Records for processing —
☆ ☆ ☆ ☆

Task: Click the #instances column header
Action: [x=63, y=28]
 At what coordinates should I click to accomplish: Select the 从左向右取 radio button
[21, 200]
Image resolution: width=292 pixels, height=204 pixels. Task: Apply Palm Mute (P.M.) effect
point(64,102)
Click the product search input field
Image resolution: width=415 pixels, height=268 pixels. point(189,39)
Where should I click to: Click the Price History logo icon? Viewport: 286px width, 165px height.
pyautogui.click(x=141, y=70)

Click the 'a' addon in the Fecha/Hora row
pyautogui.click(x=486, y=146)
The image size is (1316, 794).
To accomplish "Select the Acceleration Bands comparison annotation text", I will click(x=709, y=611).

☆ ☆ ☆ ☆

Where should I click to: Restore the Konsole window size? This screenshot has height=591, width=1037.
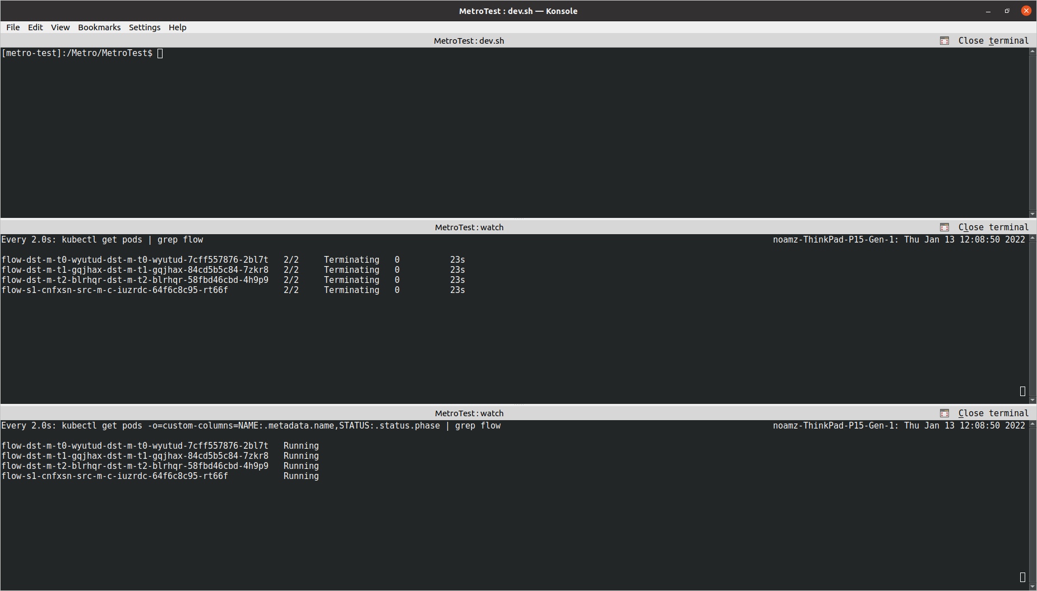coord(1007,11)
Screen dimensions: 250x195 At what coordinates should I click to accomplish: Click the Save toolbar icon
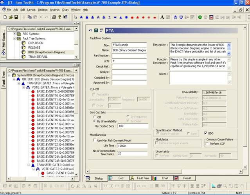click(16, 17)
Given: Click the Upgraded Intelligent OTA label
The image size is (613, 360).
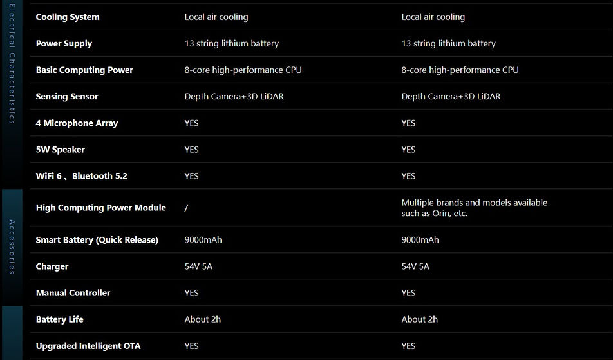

☆ ☆ ☆ ☆

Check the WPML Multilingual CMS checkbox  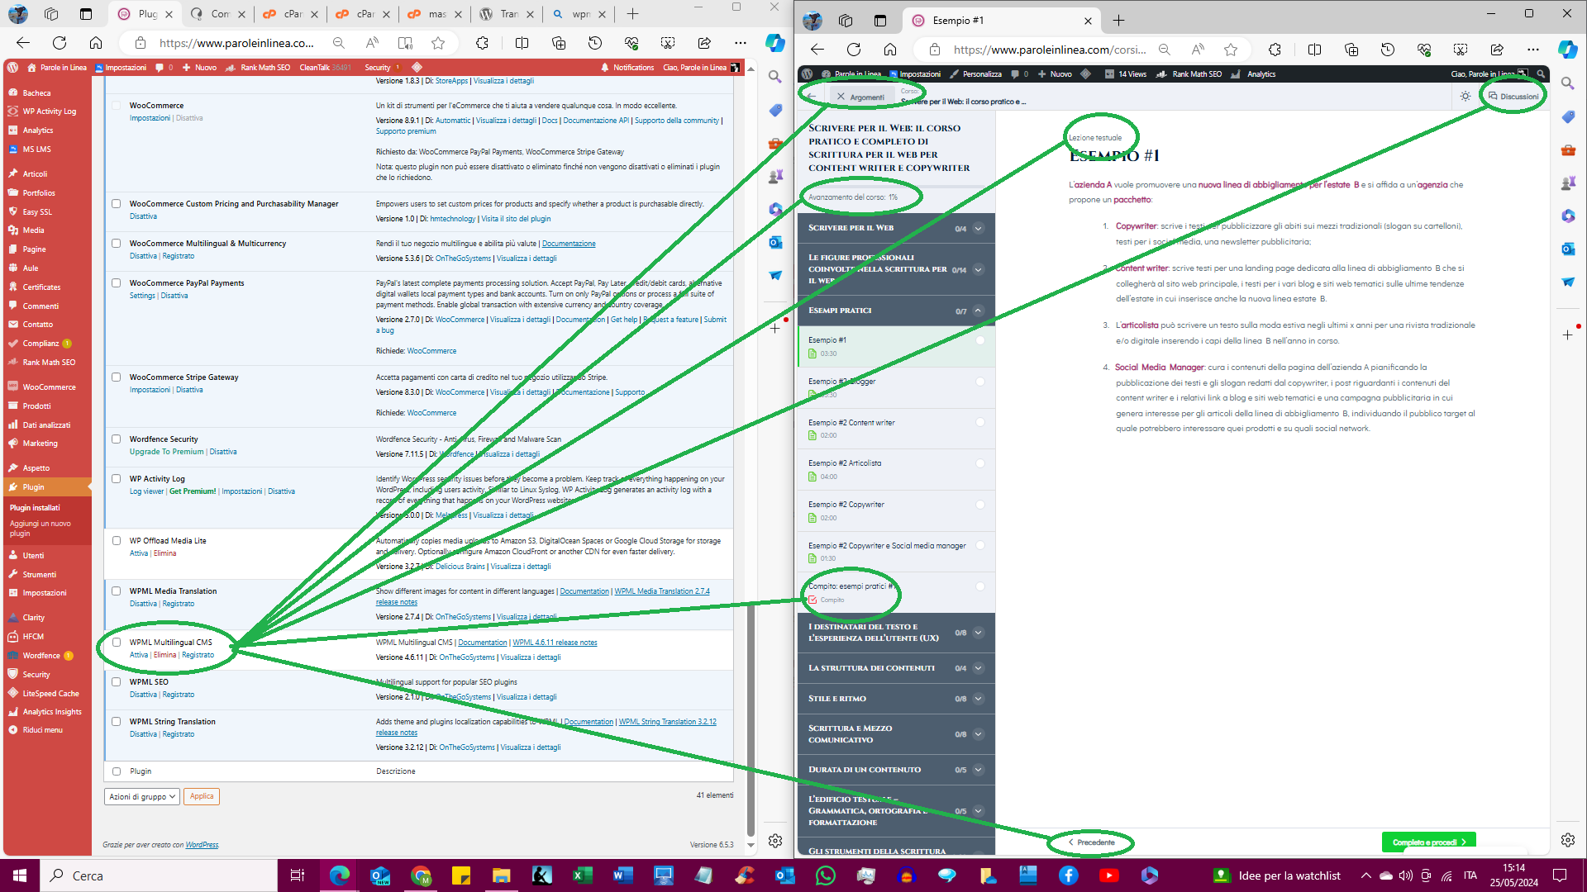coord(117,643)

☆ ☆ ☆ ☆

Given problem — Recast the part of the material that opens with the line containing "Click the product search input field" and closes with the line containing "will click(x=709, y=611)." as a Markdown table with the columns Row and Line, leaving out blank lines.

Solution for this exercise —
| Row | Line |
|---|---|
| 1 | Click the product search input field |
| 2 | Image resolution: width=415 pixels, height=268 pixels. point(189,39) |
| 3 | Where should I click to: Click the Price History logo icon? Viewport: 286px width, 165px height. |
| 4 | pyautogui.click(x=141, y=70) |
| 5 | Click the 'a' addon in the Fecha/Hora row |
| 6 | pyautogui.click(x=486, y=146) |
| 7 | The image size is (1316, 794). |
| 8 | To accomplish "Select the Acceleration Bands comparison annotation text", I will click(x=709, y=611). |